A descrição do Eodromaeus foi publicada semana passada na revista Science. A nova espécie foi pesquisada a partir de dois esqueletos parciais, achados pelo paleontólogo argentino Ricardo Martínez, da Universidade Nacional de San Juan, e seu colega americano Paul Sereno, da Universidade de Chicago. Em 1996, Martínez e Sereno notaram uma pequena vértebra petrificada aflorando no solo endurecido. Foram necessários 14 anos de cuidadosa preparação para libertar da rocha o delicado fóssil. “Foi um espécime extraordinariamente difícil de limpar”, diz Sereno.

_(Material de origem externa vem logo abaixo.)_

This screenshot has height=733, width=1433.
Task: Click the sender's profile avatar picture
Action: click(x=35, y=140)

Eodromaueus seria o ancestral comum dos dinos 
carnívoros e também de todas as aves

“O novo espécime é notável”, diz o paleontólogo americano Sterling Nesbitt, da Universidade de Washington. “É completo o bastante para contribuir substancialmente ao nosso conhecimento” dos primeiros dinossauros. A descoberta é importante por não deixar dúvida de que, há 230 milhões de anos, o Eodromaeus era um predador. Vale dizer que, à época, os dinossauros haviam evoluído o suficiente para divergir nos três grandes ramos conhecidos. Dois grupos eram formados por quadrúpedes herbívoros, o dos pescoçudos gigantes (como o titanossauro) e o dos parrudões chifrudos (como o triceratops). O terceiro grupo era bípede e carnívoro. O Eodromaeus é seu mais antigo representante. Os três ramos evoluíram de um ancestral comum, o primeiro dinossauro. Sua identidade é um mistério. A descoberta do Eodromaeus fornece uma pista. Fosse ele quem fosse, o primeiro dinossauro viveu há mais de 230 milhões de anos. Onde e quando? Isto ainda ninguém sabe.